*** Opening Data shown ***

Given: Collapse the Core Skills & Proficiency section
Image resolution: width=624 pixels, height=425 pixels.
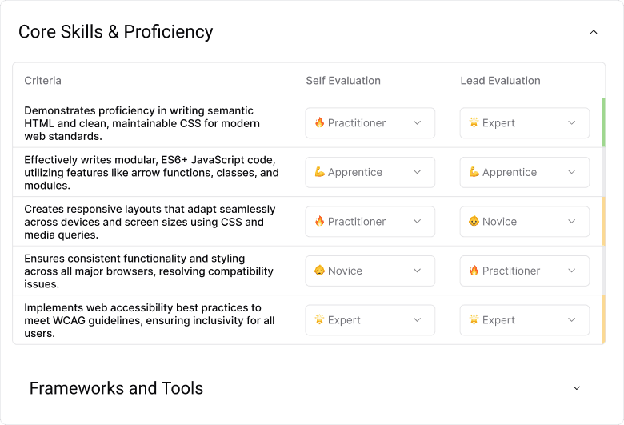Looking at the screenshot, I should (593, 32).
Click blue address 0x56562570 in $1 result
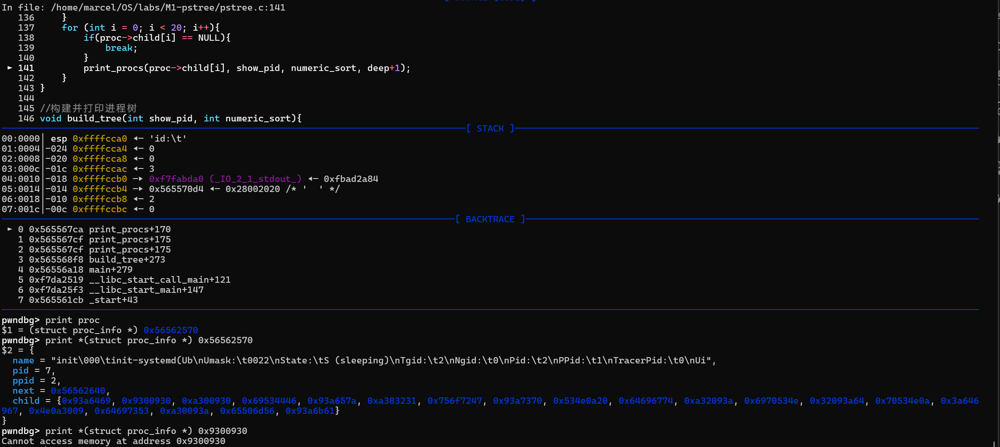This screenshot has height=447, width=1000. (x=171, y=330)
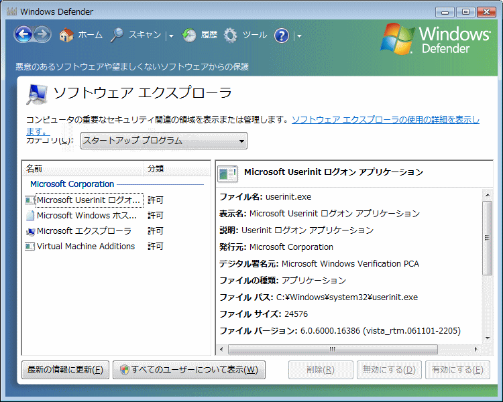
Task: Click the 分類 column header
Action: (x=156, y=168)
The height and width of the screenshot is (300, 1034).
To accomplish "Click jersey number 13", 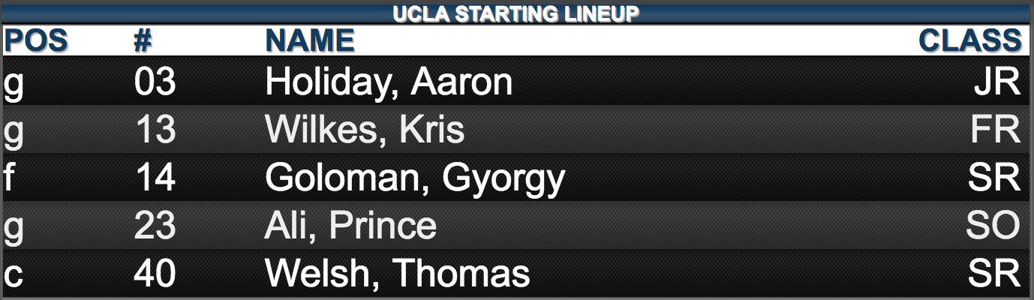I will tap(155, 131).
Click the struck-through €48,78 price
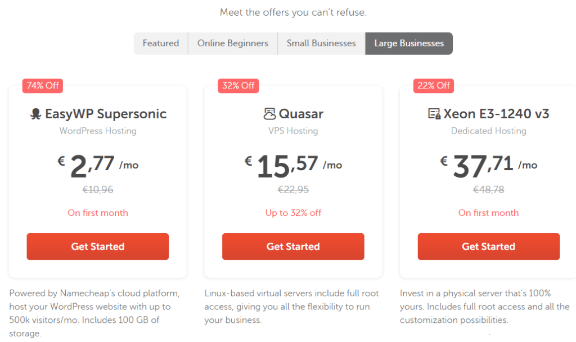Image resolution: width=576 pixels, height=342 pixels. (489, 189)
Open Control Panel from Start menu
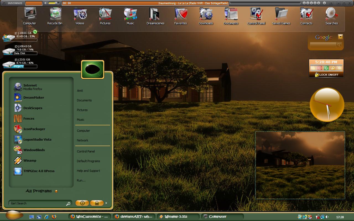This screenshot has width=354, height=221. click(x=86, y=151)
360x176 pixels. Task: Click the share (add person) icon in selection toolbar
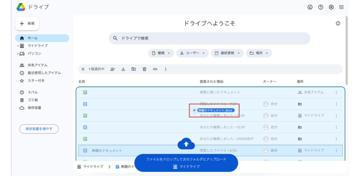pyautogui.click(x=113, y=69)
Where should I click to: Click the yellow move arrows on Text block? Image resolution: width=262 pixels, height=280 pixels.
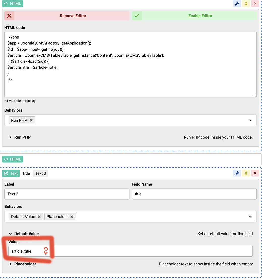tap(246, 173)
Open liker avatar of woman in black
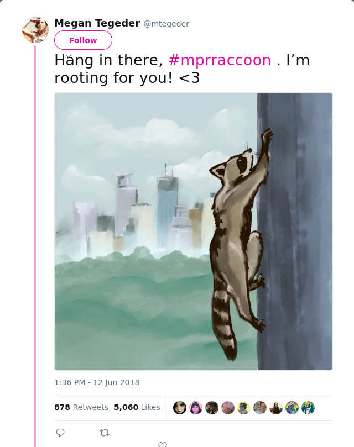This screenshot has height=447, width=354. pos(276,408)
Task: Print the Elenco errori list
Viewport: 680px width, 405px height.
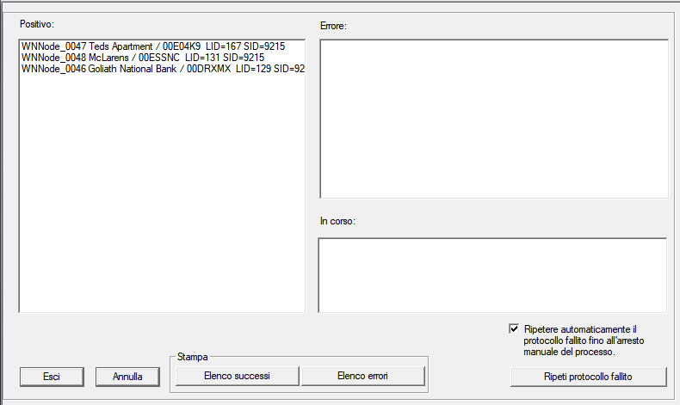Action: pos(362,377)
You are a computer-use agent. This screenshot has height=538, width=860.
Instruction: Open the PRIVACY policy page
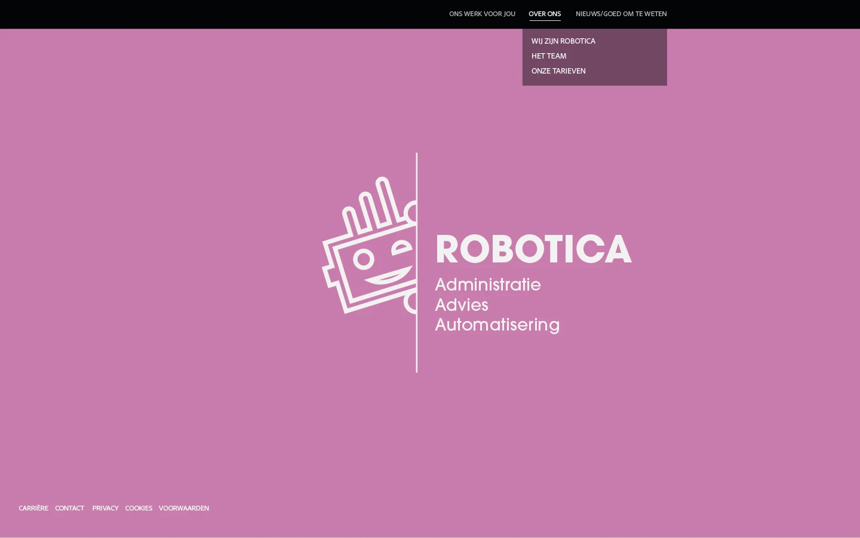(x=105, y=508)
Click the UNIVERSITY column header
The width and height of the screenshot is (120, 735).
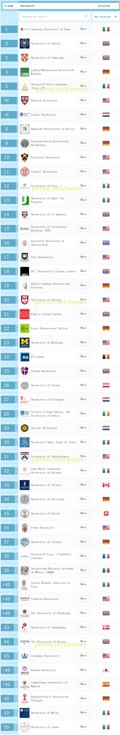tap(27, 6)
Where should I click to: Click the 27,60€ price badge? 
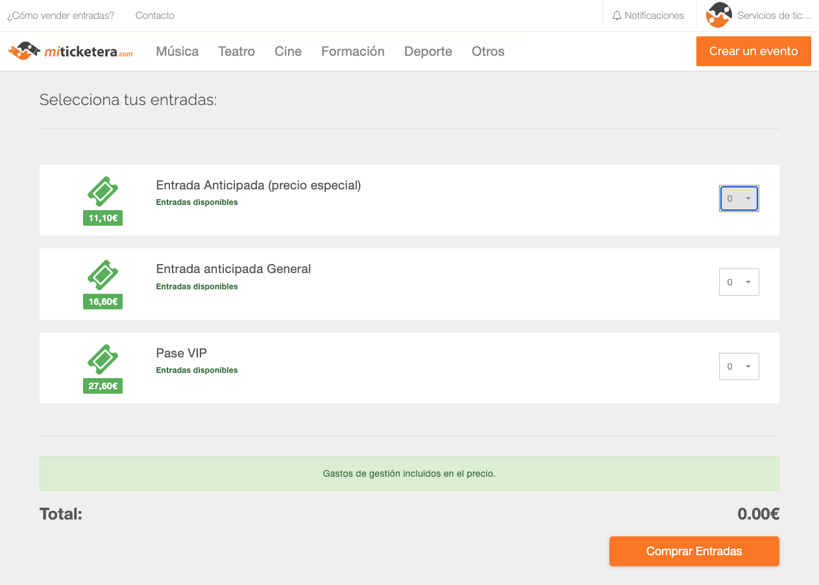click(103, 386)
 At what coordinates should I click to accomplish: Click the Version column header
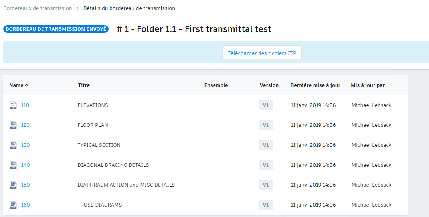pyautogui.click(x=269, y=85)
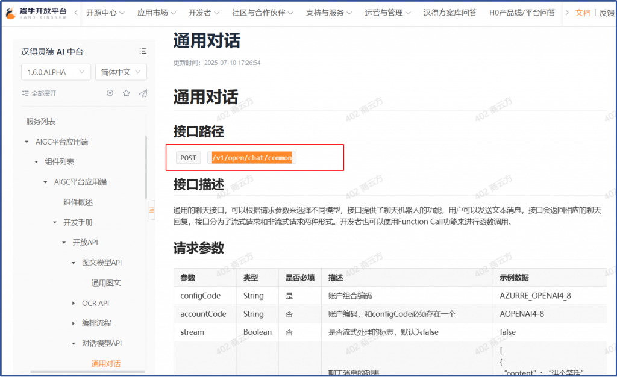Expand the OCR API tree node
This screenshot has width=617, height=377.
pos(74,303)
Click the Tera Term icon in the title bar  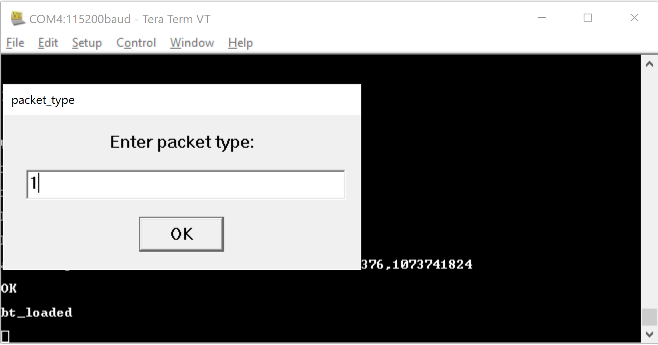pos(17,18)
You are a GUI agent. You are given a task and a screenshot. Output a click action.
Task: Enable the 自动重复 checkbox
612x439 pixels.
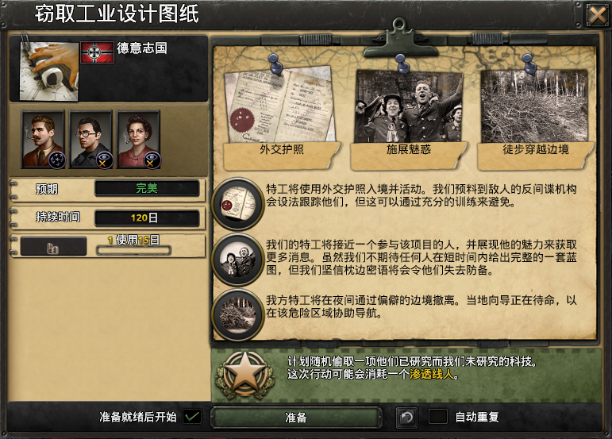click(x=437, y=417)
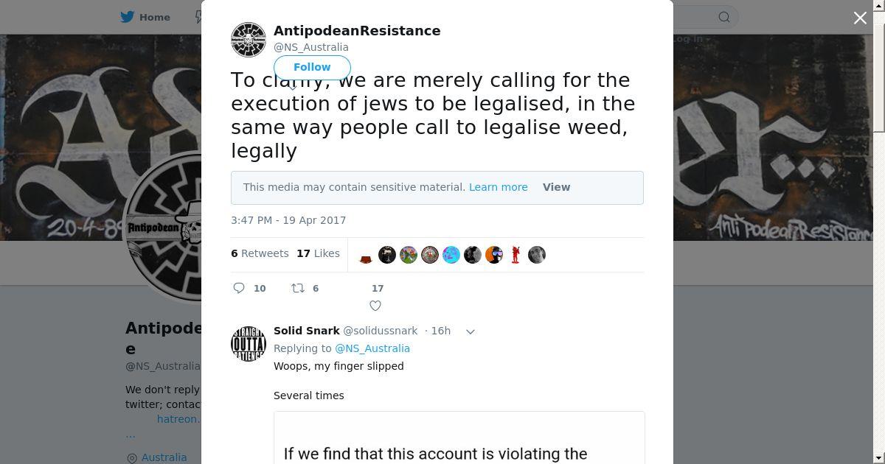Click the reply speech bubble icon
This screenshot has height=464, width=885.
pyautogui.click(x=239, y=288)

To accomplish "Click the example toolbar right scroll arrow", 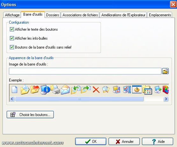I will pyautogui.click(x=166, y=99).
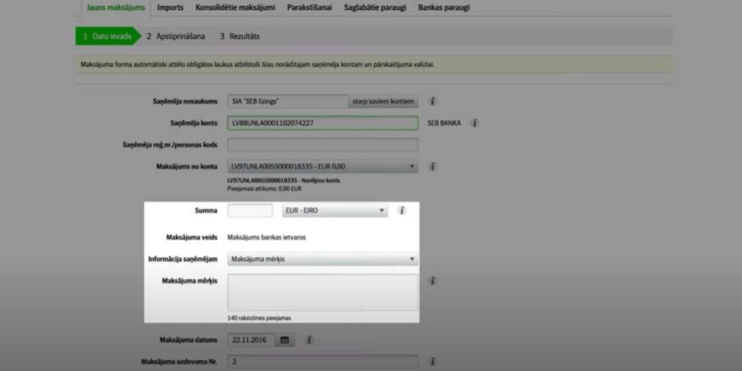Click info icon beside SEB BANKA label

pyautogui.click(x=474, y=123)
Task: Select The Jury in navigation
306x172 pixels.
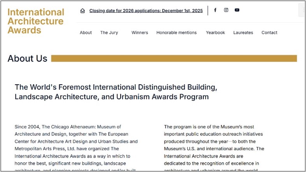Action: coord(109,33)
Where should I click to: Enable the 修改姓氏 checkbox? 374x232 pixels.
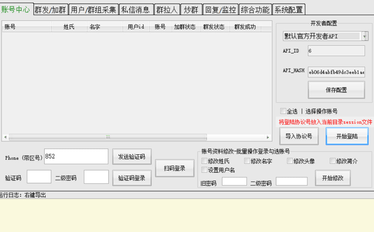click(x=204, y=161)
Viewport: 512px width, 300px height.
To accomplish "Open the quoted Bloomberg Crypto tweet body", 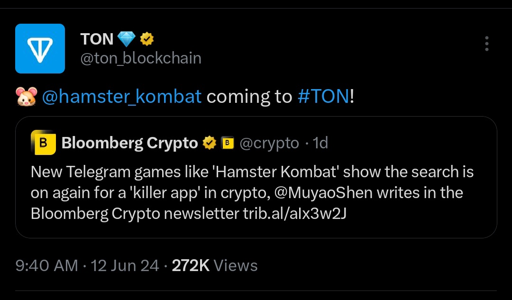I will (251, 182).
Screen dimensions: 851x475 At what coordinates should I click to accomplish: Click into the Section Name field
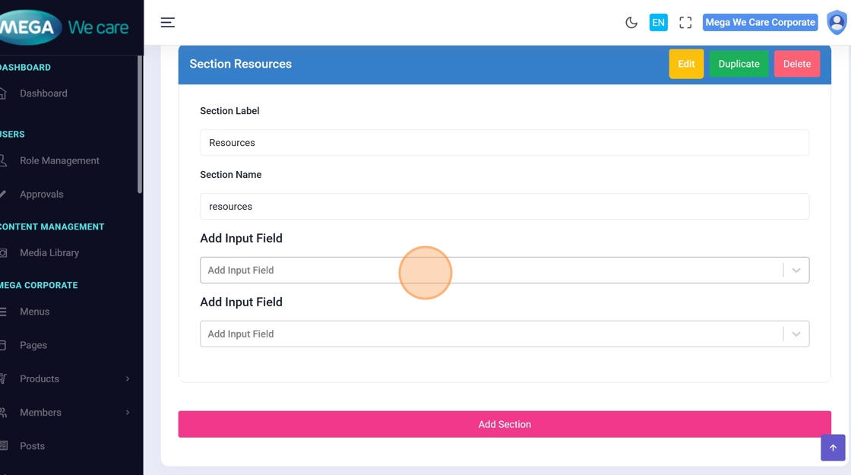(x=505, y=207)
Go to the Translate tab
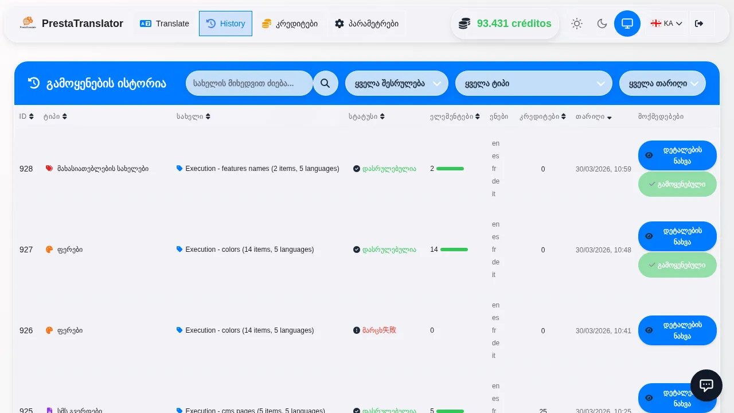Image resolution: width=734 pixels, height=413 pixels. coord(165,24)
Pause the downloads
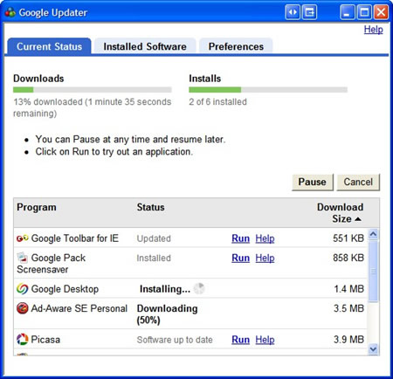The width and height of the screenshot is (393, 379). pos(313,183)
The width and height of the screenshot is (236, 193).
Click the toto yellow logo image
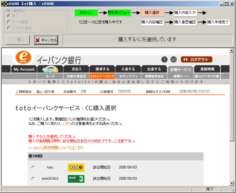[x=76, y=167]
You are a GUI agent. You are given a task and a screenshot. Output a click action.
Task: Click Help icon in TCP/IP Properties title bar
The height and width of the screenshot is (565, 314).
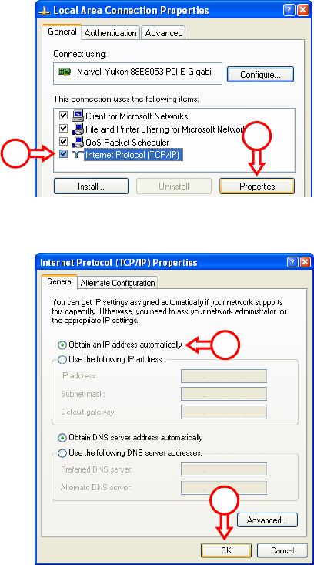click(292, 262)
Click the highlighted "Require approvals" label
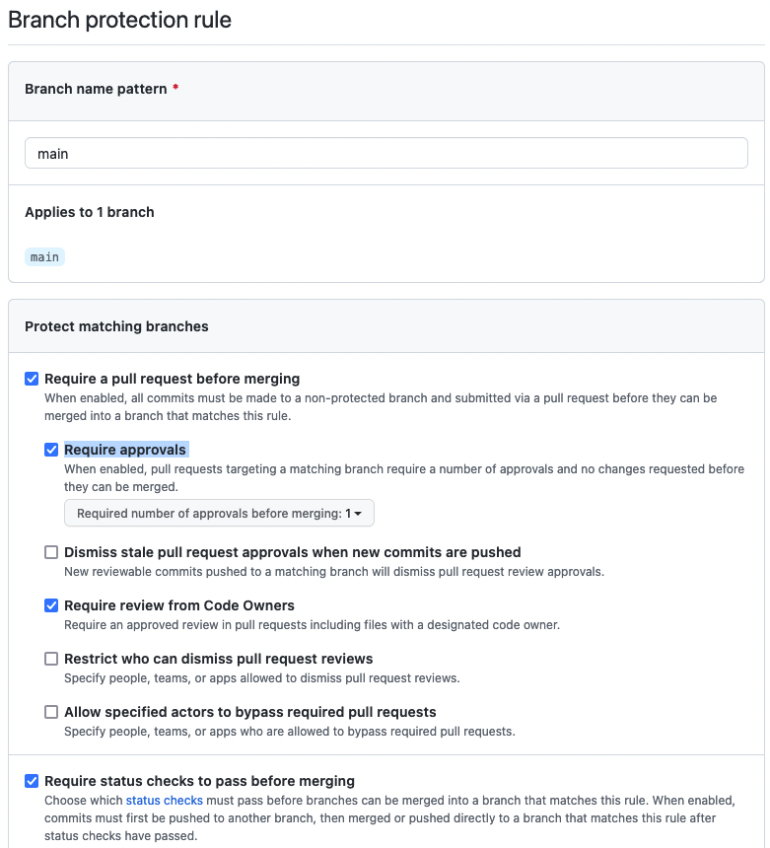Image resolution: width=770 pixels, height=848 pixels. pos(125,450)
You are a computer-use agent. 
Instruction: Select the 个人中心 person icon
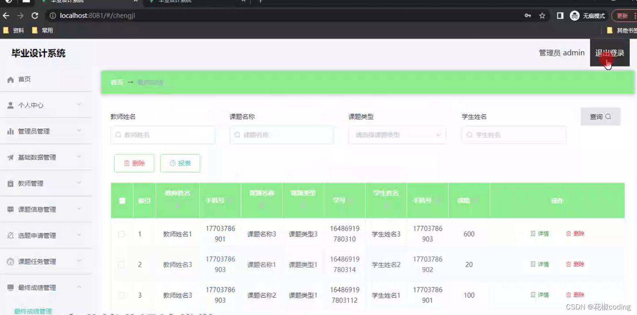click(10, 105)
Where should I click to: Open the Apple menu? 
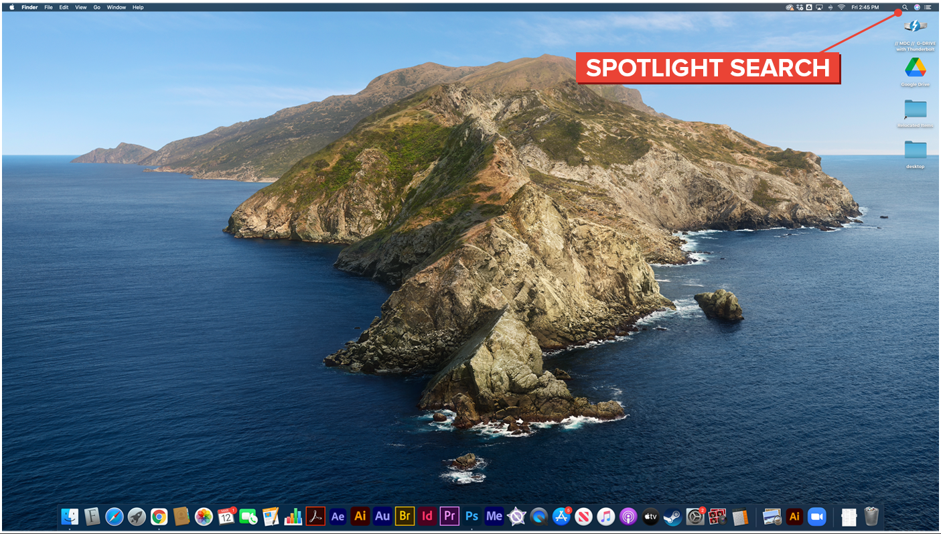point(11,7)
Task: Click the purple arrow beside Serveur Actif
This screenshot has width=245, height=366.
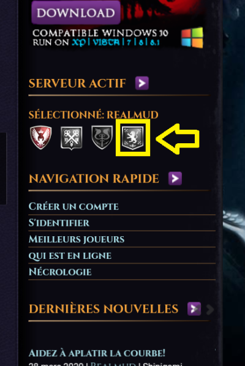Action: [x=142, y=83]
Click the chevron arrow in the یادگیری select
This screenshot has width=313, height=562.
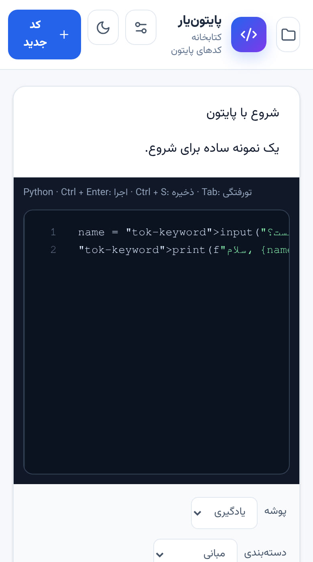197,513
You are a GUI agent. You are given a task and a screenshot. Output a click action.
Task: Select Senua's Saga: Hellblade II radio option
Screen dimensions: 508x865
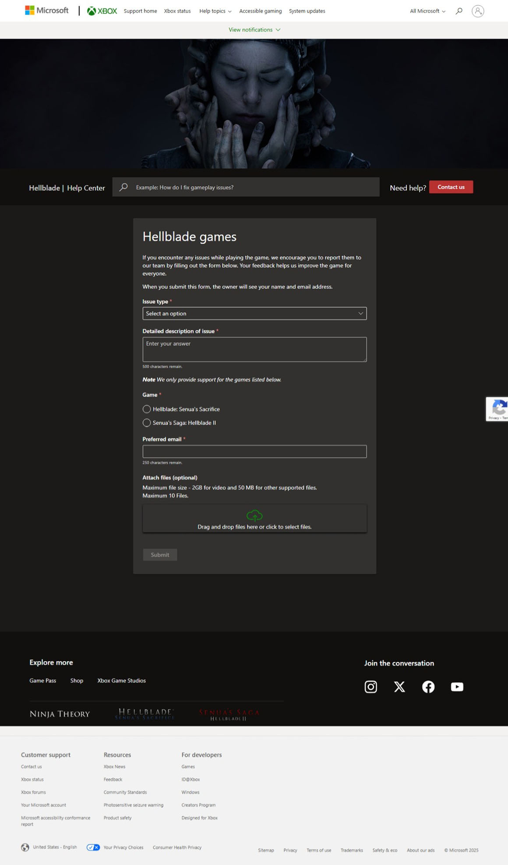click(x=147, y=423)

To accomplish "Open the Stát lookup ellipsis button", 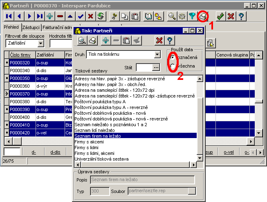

*** Closing Data shown ***

Your reply should consist of one number: how many lines of the material above include the word "computer".

2